§ **RECORDS PROVIDED**:

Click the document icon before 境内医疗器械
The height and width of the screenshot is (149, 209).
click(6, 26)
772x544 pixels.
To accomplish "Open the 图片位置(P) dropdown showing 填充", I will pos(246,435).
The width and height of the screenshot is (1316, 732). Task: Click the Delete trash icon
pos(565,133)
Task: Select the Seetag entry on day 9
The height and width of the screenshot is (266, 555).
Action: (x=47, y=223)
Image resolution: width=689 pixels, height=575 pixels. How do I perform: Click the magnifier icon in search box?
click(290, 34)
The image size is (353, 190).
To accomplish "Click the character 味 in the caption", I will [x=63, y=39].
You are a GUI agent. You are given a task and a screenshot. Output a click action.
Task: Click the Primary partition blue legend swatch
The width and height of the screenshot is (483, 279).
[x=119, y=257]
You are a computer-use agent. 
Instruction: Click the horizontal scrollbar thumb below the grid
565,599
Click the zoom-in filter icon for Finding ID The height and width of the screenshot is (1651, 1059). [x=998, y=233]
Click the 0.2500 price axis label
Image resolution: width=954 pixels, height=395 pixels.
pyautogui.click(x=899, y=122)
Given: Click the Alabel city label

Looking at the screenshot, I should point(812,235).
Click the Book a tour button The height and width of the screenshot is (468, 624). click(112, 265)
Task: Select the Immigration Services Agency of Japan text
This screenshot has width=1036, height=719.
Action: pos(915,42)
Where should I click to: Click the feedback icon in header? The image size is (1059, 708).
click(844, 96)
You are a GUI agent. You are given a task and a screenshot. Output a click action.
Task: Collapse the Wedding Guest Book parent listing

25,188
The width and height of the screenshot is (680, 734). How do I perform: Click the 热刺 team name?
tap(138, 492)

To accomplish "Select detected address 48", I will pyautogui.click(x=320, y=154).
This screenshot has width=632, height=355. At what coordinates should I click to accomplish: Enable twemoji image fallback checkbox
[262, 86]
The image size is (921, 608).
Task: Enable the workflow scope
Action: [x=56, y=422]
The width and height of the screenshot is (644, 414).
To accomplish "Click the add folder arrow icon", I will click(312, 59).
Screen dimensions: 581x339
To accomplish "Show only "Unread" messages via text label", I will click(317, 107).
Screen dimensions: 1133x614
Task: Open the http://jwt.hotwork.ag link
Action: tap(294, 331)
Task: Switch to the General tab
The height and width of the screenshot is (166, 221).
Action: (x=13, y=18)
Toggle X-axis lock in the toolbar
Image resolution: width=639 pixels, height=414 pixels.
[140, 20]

§ **EXERCISE DIRECTIONS**:
Would you give the material above again, complete and exact?

§ **OUTPUT FOR THIS TASK**:
Click the document icon before 境内医疗器械
The height and width of the screenshot is (149, 209).
click(6, 26)
772x544 pixels.
To accomplish "Open the 图片位置(P) dropdown showing 填充", I will pos(246,435).
The width and height of the screenshot is (1316, 732). Task: Click the Delete trash icon
pos(565,133)
Task: Select the Seetag entry on day 9
The height and width of the screenshot is (266, 555).
Action: (x=47, y=223)
Image resolution: width=689 pixels, height=575 pixels. How do I perform: Click the magnifier icon in search box?
click(290, 34)
The image size is (353, 190).
To accomplish "Click the character 味 in the caption", I will [x=63, y=39].
You are a GUI agent. You are given a task and a screenshot. Output a click action.
Task: Click the Primary partition blue legend swatch
The width and height of the screenshot is (483, 279).
[x=119, y=257]
You are a computer-use agent. 
Instruction: Click the horizontal scrollbar thumb below the grid
565,599
Click the zoom-in filter icon for Finding ID The height and width of the screenshot is (1651, 1059). [x=998, y=233]
Click the 0.2500 price axis label
Image resolution: width=954 pixels, height=395 pixels.
pyautogui.click(x=899, y=122)
Given: Click the Alabel city label

Looking at the screenshot, I should point(812,235).
Click the Book a tour button The height and width of the screenshot is (468, 624). click(112, 265)
Task: Select the Immigration Services Agency of Japan text
This screenshot has width=1036, height=719.
Action: pos(915,42)
Where should I click to: Click the feedback icon in header? The image size is (1059, 708).
click(844, 96)
You are a GUI agent. You are given a task and a screenshot. Output a click action.
Task: Collapse the Wedding Guest Book parent listing

25,188
The width and height of the screenshot is (680, 734). How do I perform: Click the 热刺 team name?
tap(138, 492)

To accomplish "Select detected address 48", I will pyautogui.click(x=320, y=154).
This screenshot has width=632, height=355. At what coordinates should I click to accomplish: Enable twemoji image fallback checkbox
[262, 86]
The image size is (921, 608).
Task: Enable the workflow scope
Action: [x=56, y=422]
The width and height of the screenshot is (644, 414).
To accomplish "Click the add folder arrow icon", I will click(312, 59).
Screen dimensions: 581x339
To accomplish "Show only "Unread" messages via text label", I will click(317, 107).
Screen dimensions: 1133x614
Task: Open the http://jwt.hotwork.ag link
Action: tap(294, 331)
Task: Switch to the General tab
The height and width of the screenshot is (166, 221).
Action: (x=13, y=18)
Toggle X-axis lock in the toolbar
Image resolution: width=639 pixels, height=414 pixels.
[140, 20]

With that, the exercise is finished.